LAND REGISTRY: solicitors should be protected from crime
Solicitors have called on the Land Registry not to introduce a change to practice that would ‘put conveyancers at the frontline to take the blame for identity fraud’.
The proposal, included in a raft of mainly technical reforms to land registration rules, would put the onus on conveyancing solicitors to verify the identity of both parties to a transaction. Registration forms AP1 and FR1 would be amended to require conveyancers to confirm in a certificate that they had complied with their professional duties in verifying all parties’ identities.
The measure was suggested in a consultation that ended on Monday in an effort to combat fraud and forgery, which cost the Registry more than £2 million last year.
Responding to the consultation, the Law Society’s conveyancing and land law committee said: ‘Implementation of the proposal would create a fundamental shift in responsibility for identity fraud.
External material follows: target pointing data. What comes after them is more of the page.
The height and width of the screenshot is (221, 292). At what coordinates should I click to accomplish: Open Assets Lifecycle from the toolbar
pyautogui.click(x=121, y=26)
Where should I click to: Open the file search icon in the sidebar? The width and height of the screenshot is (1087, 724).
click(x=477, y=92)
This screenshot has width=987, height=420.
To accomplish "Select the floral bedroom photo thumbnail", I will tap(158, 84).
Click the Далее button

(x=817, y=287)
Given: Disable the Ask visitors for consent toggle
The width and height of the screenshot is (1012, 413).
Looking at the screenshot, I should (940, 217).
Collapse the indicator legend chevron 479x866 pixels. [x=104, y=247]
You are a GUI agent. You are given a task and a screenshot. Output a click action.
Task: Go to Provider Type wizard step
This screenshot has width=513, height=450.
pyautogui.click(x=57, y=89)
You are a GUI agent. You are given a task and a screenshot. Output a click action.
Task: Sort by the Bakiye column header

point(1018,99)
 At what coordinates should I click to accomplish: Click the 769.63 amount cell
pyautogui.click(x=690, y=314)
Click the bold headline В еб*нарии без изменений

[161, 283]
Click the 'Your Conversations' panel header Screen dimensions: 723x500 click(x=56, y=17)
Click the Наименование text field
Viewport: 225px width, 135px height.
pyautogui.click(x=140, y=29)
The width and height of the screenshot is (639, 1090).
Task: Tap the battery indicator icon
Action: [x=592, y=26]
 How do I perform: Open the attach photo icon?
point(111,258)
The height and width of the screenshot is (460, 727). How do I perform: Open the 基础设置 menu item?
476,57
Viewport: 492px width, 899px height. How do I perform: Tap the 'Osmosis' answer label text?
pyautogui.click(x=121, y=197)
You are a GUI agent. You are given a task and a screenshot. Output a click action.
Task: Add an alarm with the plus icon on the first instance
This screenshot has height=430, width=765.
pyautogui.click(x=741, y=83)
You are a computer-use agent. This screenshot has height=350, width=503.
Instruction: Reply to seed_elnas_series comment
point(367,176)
However the revisions to AP1/FR1 are read, they put conveyancers in the frontline to take the blame for identity fraud.’
The committee said conveyancers themselves should be protected from being the victim of fraud, where they have acted reasonably in their identification/verification procedures.
It added: ‘The effect of introducing [the proposal] will increase the costs of the conveyancer, which will inevitably be passed on to his client.’
But in the consultation, the Registry said it did not believe the change would place a great burden on conveyancers, who already owe a duty professionally and under legislation in this respect. ‘We do believe however that the certificate will make it more difficult for fraudsters to commit a forgery and get themselves (or others) registered.’